Sound 101
Volume Number: 9
Issue Number: 3
Column Tag: C Workshop
Related Info: Sound Manager
Sound 101
Evolution of the Mac voice
By Iggi Monahelis, Pleasanton, California
Note: Source code files accompanying article are located on MacTech CD-ROM or
source code disks.
About the author
Iggi Monahelis is a programmer who bought his first Mac as soon as he could back
in 1984. He is the principal designer and co-author of “Read My Lips”, the sound
annotation utility for the Macintosh.
Introduction
This is an introductory article, hence the name Sound 101, dealing with basic
recording and playback of sounds on the Macintosh. It explains the required steps to be
taken in order to digitize sounds using a microphone, in two different sound formats,
and play them back. It is a good stepping stone for someone who has little or no
knowledge of how to do these things in a program on the Macintosh. As a matter of fact,
one can probably copy the routines given in the article, and use them in their own
program without a lot of modifications.
Ancient History
The Macintosh has had the capability of producing sounds since day one. The
famous introduction of the Macintosh back in 1984 used sound, in the form of digitized
speech, to allow the Mac to introduce itself. Inside Macintosh back then had a chapter
on the Sound Driver with just a few routines, literally StartSound, StopSound and
SoundDone, that allowed the programmer to control the Sound Driver. The Sound
Driver produced sound using three different sound synthesizers:
1) the four-tone synthesizer, used to make simple harmonic tones, with up to four
“voices” producing sound simultaneously. Hence the name four-tone.
2) the square-wave synthesizer, used to produce sounds such as beeps.

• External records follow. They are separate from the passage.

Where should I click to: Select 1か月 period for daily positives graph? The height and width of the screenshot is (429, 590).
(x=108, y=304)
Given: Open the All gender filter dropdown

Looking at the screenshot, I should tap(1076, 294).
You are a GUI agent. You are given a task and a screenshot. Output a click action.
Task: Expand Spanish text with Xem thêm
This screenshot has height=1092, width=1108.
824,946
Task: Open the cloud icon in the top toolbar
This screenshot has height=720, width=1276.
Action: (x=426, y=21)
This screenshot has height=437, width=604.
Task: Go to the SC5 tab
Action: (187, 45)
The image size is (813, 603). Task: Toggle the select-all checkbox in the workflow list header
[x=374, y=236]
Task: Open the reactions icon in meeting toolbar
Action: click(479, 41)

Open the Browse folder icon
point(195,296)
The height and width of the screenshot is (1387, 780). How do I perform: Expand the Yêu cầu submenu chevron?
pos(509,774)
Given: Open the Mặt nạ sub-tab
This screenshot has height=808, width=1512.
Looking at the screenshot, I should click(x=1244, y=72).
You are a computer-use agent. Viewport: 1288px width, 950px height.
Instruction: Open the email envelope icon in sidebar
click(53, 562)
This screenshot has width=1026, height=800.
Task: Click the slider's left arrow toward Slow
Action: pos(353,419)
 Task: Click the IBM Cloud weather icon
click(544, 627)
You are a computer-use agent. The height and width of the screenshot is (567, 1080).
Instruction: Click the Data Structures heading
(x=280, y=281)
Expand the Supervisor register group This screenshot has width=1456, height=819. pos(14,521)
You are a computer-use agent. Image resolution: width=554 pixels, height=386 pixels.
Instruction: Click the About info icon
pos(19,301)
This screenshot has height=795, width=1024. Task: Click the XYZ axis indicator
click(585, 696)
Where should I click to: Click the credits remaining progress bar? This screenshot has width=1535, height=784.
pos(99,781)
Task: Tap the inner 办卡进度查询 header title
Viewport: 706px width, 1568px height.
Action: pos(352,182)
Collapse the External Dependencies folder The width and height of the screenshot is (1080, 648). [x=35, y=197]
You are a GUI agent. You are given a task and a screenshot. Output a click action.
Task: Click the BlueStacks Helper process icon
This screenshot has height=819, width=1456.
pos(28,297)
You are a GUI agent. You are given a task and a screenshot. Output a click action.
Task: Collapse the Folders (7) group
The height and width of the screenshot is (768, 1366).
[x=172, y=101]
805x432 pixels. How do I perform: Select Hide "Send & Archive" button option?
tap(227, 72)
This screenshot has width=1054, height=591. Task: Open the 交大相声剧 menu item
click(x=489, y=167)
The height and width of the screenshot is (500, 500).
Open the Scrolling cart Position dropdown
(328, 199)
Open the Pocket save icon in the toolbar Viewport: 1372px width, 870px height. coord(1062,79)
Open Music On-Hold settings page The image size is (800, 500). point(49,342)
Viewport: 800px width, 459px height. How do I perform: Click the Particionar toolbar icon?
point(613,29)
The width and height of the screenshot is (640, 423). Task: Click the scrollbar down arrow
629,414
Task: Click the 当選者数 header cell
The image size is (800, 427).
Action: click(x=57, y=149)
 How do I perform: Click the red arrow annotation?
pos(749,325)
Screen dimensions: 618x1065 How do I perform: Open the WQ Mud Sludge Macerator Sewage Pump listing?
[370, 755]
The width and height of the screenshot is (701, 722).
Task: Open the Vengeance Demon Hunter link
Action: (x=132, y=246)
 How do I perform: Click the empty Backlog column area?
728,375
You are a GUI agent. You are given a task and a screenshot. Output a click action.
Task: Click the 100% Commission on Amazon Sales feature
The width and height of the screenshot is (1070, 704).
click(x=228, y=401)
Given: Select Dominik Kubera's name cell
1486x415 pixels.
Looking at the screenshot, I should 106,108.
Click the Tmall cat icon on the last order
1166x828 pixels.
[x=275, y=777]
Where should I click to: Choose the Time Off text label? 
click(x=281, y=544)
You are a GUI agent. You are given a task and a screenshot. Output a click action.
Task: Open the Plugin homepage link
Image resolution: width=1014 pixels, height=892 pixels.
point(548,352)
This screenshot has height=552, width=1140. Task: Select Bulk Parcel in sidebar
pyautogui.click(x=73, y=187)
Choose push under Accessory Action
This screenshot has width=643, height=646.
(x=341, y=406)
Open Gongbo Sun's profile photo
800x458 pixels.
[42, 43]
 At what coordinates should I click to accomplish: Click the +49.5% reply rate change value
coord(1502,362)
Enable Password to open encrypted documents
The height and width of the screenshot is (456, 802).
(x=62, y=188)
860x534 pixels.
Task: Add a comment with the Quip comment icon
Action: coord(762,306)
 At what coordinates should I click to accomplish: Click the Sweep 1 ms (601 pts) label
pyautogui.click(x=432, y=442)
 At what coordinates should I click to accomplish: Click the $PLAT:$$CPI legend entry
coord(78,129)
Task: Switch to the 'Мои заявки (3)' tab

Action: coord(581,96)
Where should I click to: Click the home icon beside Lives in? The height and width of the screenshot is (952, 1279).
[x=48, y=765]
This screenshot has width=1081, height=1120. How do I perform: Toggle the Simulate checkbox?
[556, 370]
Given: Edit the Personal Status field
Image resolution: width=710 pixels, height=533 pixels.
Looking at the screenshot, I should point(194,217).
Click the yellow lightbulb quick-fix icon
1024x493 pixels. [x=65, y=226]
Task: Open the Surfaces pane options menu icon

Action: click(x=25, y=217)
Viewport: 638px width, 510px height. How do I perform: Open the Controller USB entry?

3) the free-form synthesizer, used to produce complex sounds, music and speech.
You had to “describe” the sound to the Driver as a waveform, basically fill a
buffer with a bunch of numbers, and tell the Sound Driver to start producing noise
based on these numbers. Very primitive.
Middle Ages
With the introduction of the Macintosh II class of machines, the Sound Driver had
graduated to the Sound Manager. It was indeed a graduation because several innovations
had taken place:
1) The hardware now included a new sound chip which freed the machine’s processor
from doing all the work.
2) The introduction of sound resources. Sound resources can “contain” any sound
you can imagine, from a simple beep sound to digital recordings of CD’s. And
because they are resources, in the Macintosh sense of the word, you can work
with them using standard Resource Manager calls. To play a sound resource all
you have to do is load it and pass the handle to the resource to the SndPlay
routine.
3) The Sound Manager now has seven routines to allow you to work with sound.